REQUEST 1 → Write out the passage of the topic modeling lab notebook that begins with the words containing "nltk.download('punkt')" and ends with "wordnet is already up-to-date!", keeping it word for word.

────────────────────

## <center>CISB5123 Text Analytics</center>
## <center> Lab Assignment 3 - Topic Modeling </center>

#### 1) Amirul Farhan bin Kamaruzaman, SW01082374
#### 2) Maizatul Aufa binti Zamidi, SW01082394

In [4]:
# For text preprocessing 
import nltk 
from nltk.corpus import stopwords 
from nltk.tokenize import word_tokenize 
from nltk.stem import WordNetLemmatizer, PorterStemmer

# For topic modeling 
from gensim import corpora 
from gensim.models import LdaModel, CoherenceModel
import pandas as pd 
import string
 
# Download NLTK Resources 
nltk.download('stopwords') 
nltk.download('punkt') 
nltk.download('wordnet')

[nltk_data] Downloading package stopwords to
[nltk_data]     C:\Users\maiza\AppData\Roaming\nltk_data...
[nltk_data]   Package stopwords is already up-to-date!
[nltk_data] Downloading package punkt to
[nltk_data]     C:\Users\maiza\AppData\Roaming\nltk_data...
[nltk_data]   Package punkt is already up-to-date!
[nltk_data] Downloading package wordnet to
[nltk_data]     C:\Users\maiza\AppData\Roaming\nltk_data...
[nltk_data]   Package wordnet is already up-to-date!


True

In [6]:
# Load the dataset
df = pd.read_csv('news_dataset.csv')

────────────────────

REQUEST 2 → Give the rows below again word for word, leaving out the pictures.

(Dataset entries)
────────────────────

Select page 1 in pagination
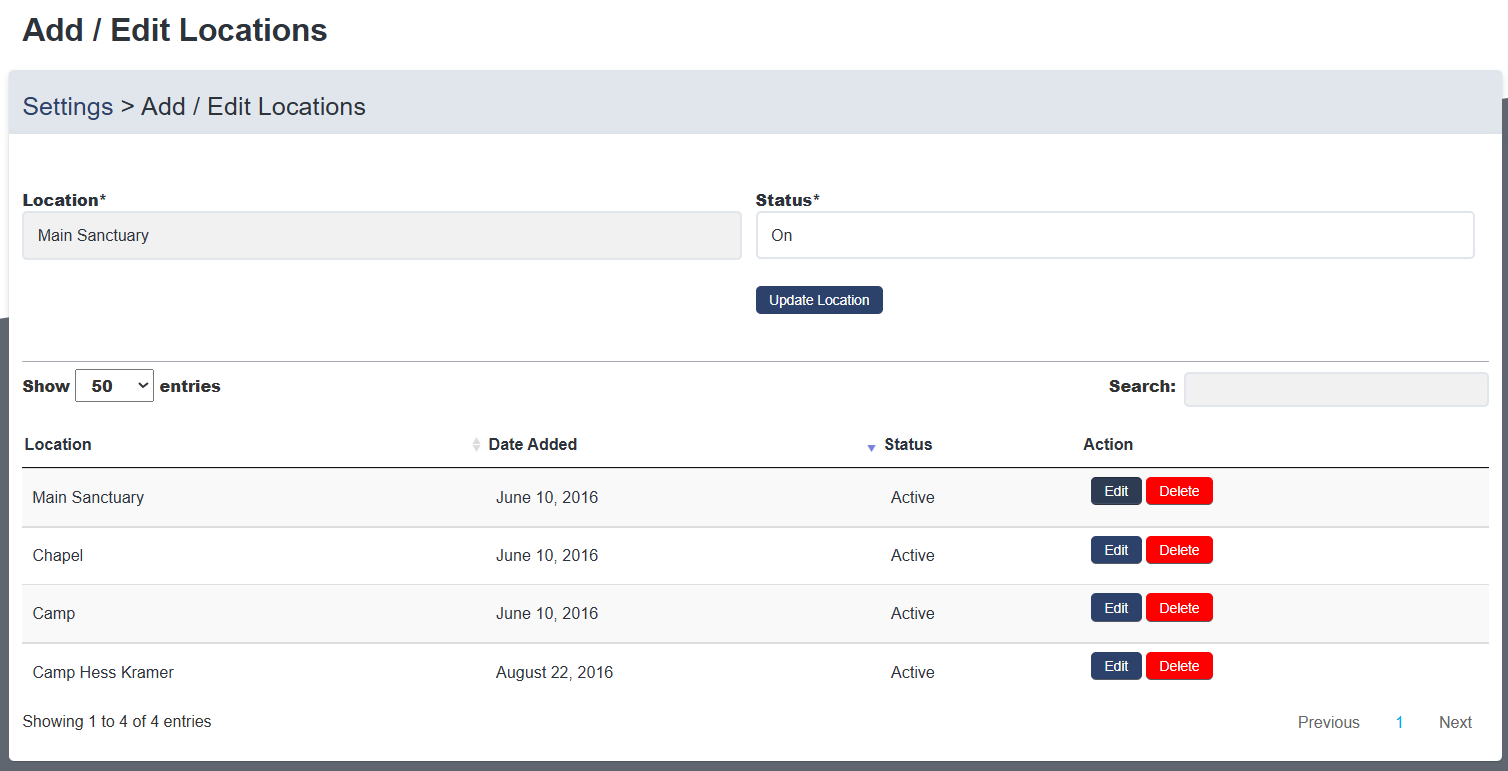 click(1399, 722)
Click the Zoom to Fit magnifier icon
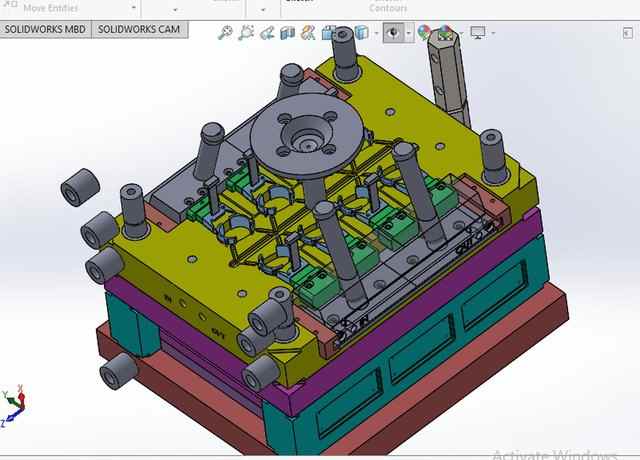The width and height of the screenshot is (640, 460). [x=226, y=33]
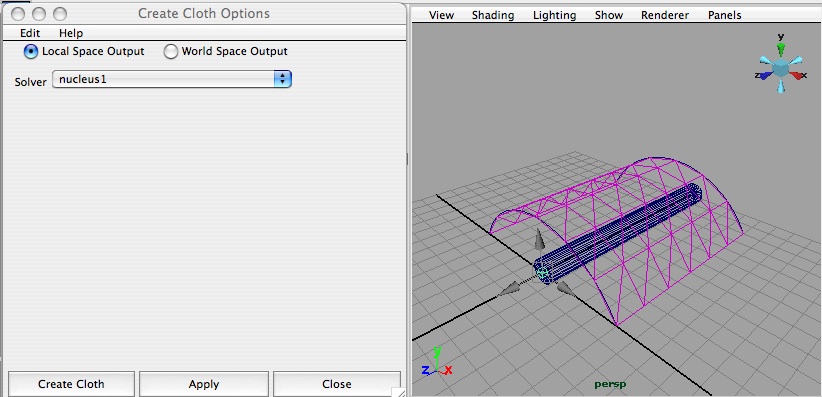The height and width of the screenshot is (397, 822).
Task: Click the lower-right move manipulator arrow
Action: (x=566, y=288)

────────────────────

REPLY 1 →
nltk.download('punkt') 
nltk.download('wordnet')

[nltk_data] Downloading package stopwords to
[nltk_data]     C:\Users\maiza\AppData\Roaming\nltk_data...
[nltk_data]   Package stopwords is already up-to-date!
[nltk_data] Downloading package punkt to
[nltk_data]     C:\Users\maiza\AppData\Roaming\nltk_data...
[nltk_data]   Package punkt is already up-to-date!
[nltk_data] Downloading package wordnet to
[nltk_data]     C:\Users\maiza\AppData\Roaming\nltk_data...
[nltk_data]   Package wordnet is already up-to-date!

REPLY 2 →
Select page 1 in pagination
 click(1399, 722)
Click the Zoom to Fit magnifier icon
The width and height of the screenshot is (640, 460). [x=226, y=33]
The height and width of the screenshot is (397, 822).
Task: Click the lower-right move manipulator arrow
Action: (x=566, y=288)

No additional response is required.